No me quiero acordar... Pero cuando pensé en publicarles el cuento que inserto más abajo, no pude evitarlo, porque su anécdota viene de la mano de esa etapa oscura de nuestra sociedad. Allí surgieron la mayor parte de los indigentes, los limpiavidrios de las esquinas, fue cuando se nos vino abajo el sueño uruguayo, si es que existe algo así, aunque nosotros en eso cultural ni pensábamos, sólo pensábamos en no terminar de patitas en la calle...

|---|

◆ Lista de tareas:
A - Según el texto proporcionado, ¿qué sueño se vino abajo en esa etapa oscura de la sociedad?
B - Reproduce del texto proporcionado el fragmento que va desde "No me quiero" hasta "en la calle...", incluidas ambas partes.

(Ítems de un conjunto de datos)
|---|

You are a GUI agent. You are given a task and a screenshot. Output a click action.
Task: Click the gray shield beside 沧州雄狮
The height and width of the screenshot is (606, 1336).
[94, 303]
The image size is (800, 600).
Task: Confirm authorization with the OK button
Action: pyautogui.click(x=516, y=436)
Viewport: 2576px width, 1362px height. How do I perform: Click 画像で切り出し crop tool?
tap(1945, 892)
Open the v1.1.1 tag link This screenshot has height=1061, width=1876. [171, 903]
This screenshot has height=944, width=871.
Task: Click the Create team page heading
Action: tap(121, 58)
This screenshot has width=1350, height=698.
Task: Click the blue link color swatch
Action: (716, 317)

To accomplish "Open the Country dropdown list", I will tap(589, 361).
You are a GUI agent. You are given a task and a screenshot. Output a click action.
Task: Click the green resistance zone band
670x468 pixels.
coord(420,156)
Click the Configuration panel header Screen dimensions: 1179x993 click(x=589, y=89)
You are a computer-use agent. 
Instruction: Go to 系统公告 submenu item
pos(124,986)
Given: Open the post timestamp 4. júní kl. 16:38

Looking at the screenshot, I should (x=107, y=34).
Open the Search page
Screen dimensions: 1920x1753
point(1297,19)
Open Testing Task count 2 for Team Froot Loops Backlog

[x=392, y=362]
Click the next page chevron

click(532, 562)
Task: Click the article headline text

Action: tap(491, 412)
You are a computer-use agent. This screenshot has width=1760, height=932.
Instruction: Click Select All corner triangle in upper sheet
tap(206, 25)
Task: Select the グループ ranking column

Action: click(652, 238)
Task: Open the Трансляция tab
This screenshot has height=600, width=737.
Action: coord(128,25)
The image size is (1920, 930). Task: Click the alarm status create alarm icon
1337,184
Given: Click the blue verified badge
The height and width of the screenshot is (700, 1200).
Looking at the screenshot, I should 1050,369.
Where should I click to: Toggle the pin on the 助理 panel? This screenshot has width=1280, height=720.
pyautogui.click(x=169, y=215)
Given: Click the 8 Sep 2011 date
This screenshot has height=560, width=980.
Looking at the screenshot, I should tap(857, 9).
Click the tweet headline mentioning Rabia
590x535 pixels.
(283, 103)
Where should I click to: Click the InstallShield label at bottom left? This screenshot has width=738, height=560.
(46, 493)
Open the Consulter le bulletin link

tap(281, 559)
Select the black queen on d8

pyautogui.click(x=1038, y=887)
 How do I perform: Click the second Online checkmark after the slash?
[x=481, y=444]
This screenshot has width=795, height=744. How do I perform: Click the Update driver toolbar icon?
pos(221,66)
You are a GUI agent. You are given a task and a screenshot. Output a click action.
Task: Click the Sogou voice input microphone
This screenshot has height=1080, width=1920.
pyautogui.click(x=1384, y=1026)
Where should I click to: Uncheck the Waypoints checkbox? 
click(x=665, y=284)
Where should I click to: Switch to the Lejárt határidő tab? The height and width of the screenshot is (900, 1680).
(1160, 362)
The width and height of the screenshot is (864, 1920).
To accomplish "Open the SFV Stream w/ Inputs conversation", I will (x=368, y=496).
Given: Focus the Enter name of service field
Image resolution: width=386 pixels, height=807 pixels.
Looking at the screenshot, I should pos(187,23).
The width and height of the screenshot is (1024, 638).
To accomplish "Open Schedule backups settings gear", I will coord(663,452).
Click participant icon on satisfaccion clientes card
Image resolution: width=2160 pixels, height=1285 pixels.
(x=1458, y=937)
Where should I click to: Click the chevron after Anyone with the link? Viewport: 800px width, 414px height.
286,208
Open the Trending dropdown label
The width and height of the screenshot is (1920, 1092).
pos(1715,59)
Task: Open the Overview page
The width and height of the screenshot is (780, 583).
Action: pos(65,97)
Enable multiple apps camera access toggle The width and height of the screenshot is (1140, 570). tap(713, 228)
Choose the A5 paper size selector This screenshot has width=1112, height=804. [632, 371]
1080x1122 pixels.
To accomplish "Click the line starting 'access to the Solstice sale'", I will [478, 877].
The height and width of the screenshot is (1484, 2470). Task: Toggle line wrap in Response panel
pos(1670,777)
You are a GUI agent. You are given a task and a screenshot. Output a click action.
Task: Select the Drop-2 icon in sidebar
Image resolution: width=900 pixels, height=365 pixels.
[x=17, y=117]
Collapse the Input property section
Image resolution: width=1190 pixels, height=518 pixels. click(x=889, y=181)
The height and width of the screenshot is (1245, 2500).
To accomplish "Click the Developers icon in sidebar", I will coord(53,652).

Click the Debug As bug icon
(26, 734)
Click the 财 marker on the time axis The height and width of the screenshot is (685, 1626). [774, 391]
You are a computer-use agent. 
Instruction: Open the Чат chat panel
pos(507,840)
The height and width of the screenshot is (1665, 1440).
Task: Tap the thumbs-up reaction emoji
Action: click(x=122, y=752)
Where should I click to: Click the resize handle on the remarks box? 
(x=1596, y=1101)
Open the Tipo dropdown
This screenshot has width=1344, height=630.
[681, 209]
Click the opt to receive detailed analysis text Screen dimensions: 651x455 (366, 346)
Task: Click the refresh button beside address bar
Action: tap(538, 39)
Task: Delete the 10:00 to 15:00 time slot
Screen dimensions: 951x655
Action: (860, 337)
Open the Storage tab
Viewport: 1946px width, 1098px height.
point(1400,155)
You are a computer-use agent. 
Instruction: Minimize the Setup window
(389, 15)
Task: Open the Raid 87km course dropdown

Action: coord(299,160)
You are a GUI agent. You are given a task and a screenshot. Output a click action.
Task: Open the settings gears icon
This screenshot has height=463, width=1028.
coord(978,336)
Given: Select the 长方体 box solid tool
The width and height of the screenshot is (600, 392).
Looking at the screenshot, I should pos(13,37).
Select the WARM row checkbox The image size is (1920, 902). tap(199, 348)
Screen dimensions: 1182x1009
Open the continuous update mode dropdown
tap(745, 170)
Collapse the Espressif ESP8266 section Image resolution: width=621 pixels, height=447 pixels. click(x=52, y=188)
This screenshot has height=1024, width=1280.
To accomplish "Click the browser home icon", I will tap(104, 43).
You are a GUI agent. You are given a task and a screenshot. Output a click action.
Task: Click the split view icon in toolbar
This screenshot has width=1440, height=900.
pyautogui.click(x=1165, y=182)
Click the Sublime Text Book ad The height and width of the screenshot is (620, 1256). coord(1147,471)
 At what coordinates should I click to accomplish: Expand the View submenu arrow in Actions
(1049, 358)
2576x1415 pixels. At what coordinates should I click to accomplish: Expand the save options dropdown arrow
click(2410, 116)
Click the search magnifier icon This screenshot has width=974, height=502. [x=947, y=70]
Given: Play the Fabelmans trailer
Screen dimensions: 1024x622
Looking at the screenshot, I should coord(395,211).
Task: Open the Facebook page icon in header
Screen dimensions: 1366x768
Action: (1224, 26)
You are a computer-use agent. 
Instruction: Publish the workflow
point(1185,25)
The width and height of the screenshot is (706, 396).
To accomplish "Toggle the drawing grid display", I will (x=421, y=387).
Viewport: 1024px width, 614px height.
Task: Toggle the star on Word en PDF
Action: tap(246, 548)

|---|

◆ Resultados por tarea:
A - El sueño uruguayo.

B -
No me quiero acordar... Pero cuando pensé en publicarles el cuento que inserto más abajo, no pude evitarlo, porque su anécdota viene de la mano de esa etapa oscura de nuestra sociedad. Allí surgieron la mayor parte de los indigentes, los limpiavidrios de las esquinas, fue cuando se nos vino abajo el sueño uruguayo, si es que existe algo así, aunque nosotros en eso cultural ni pensábamos, sólo pensábamos en no terminar de patitas en la calle...